I could be wrong but I believe IBM system had a preprocessing step which
removed all known dictionary words - which would get rid of "submarine" etc.
I also believe this problem has been solved multiple times in the past,
NextMove software comes to mind, chemical tagger -
http://chemicaltagger.ch.cam.ac.uk/, etc.
my 2 cents,
Igor
On Fri, Dec 2, 2016 at 11:46 AM, Brian Kelley <fustiga...@gmail.com> wrote:
> I hacked a version of RDKit's smiles parser to compute heavy atom count,
> perhaps some version of this could be used to check smiles validity without
> making the actual molecule.
>
> From a fun historical perspective: IBM had an expert system to find IUPAC
> names in documents. They ended up finding things like "submarine" which
> was amusing. It turned out that just parsing all words with the IUPAC
> parser was by far the fastest and best solution.
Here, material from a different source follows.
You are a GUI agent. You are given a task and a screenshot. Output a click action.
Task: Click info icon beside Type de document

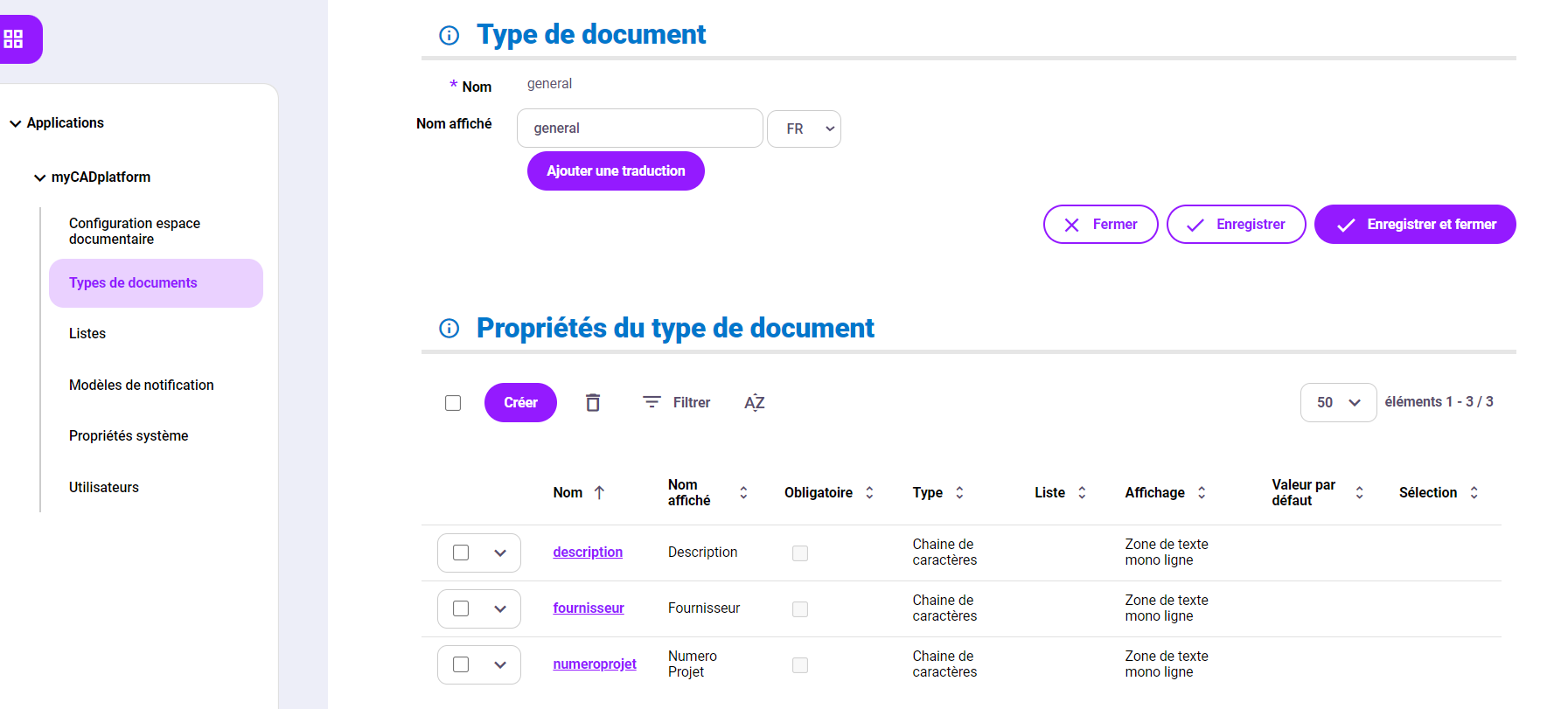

I expect the same will be
> true for finding smiles.
>
> It would be interesting to put the common OCR errors into the parser as
> well (l's and 1's are hard for instance).
>
>
> On Fri, Dec 2, 2016 at 10:46 AM, Peter Gedeck <peter.ged...@gmail.com>
> wrote:
>
>> Hello Alexis,
>>
>> Depending on the size of your document, you could consider limit storing
>> the already tested strings by word length and only memoize shorter words.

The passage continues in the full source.